The Medvedev Act said the minister should consider the views of independent doctors in deciding whether to send someone for medical treatment in Australia. Once they get here, all transfers for social detention must be approved Home Secretary Peter Dutton Or Immigration Minister Alan Dudge.
The Home Department did not respond to requests for comment at the time of release. However, Acting Immigration Minister Alan Dudge, Said on ABC radio in July Half of those discharged have completed their treatment, but they will continue to be detained. “We always said it was a door to go into Australia, so we resisted it,” he said.
The Australian Commission on Human Rights (AHRC) released a bad report last week Report Based on a review of detention facilities in 2019.
It specifically mentions people who have been transferred from Papua New Guinea and Nuru for medical treatment, citing particular concerns about the waiting periods for them to access the health care they need.
“The Commission is deeply concerned about the physical and mental health of many of these long-detained detainees,” said Human Rights Commissioner Edward Sandov.
“Anyone who does not pose a significant security risk, especially with the Govt-19 epidemic, should be released from community custody.”
The commission described hotel detention in Brisbane and Melbourne as “inadequate” and “very controllable” and said hotels should be “used only in exceptional circumstances and for a very short period of time”. Some have now been detained there for more than 18 months.
It noted that the average period of detention at Australian facilities had increased to 581 days by September – which was “more orders than any comparable jurisdiction”.
The Department of the Interior agreed in whole or in part on only nine of the Commission’s 44 recommendations.

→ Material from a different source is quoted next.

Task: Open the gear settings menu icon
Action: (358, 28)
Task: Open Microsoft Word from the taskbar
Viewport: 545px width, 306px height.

Australian detention facilities are generally overseen by the AHRC, the Commonwealth Ombudsman and the Australian Red Cross. Following Australia’s endorsement of the Convention against Torture, UN analysts are expected to attend this year. However, all suspended onsite studies at the onset of infection.

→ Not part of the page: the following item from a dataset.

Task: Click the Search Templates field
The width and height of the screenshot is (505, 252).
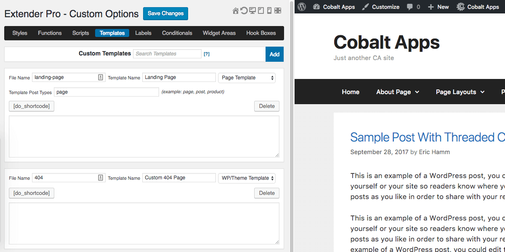Action: (x=167, y=54)
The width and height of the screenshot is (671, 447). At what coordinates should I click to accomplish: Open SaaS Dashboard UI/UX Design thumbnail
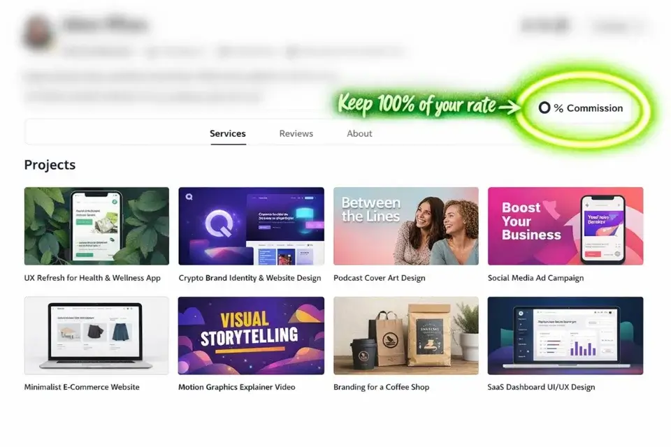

Hussein hoped to receive medical treatment in Australia, but instead, he has not been out in the sun since March. He has demanded that Papua be deported to New Guinea. He has no power.
“I never left this room,” he said.
“They accepted us as refugees. We had a security screening to get here through Medevac. We all went through it. I think about it every day. Why do I deserve this? What is our guilt? But there is no answer. I believe it is only discrimination.”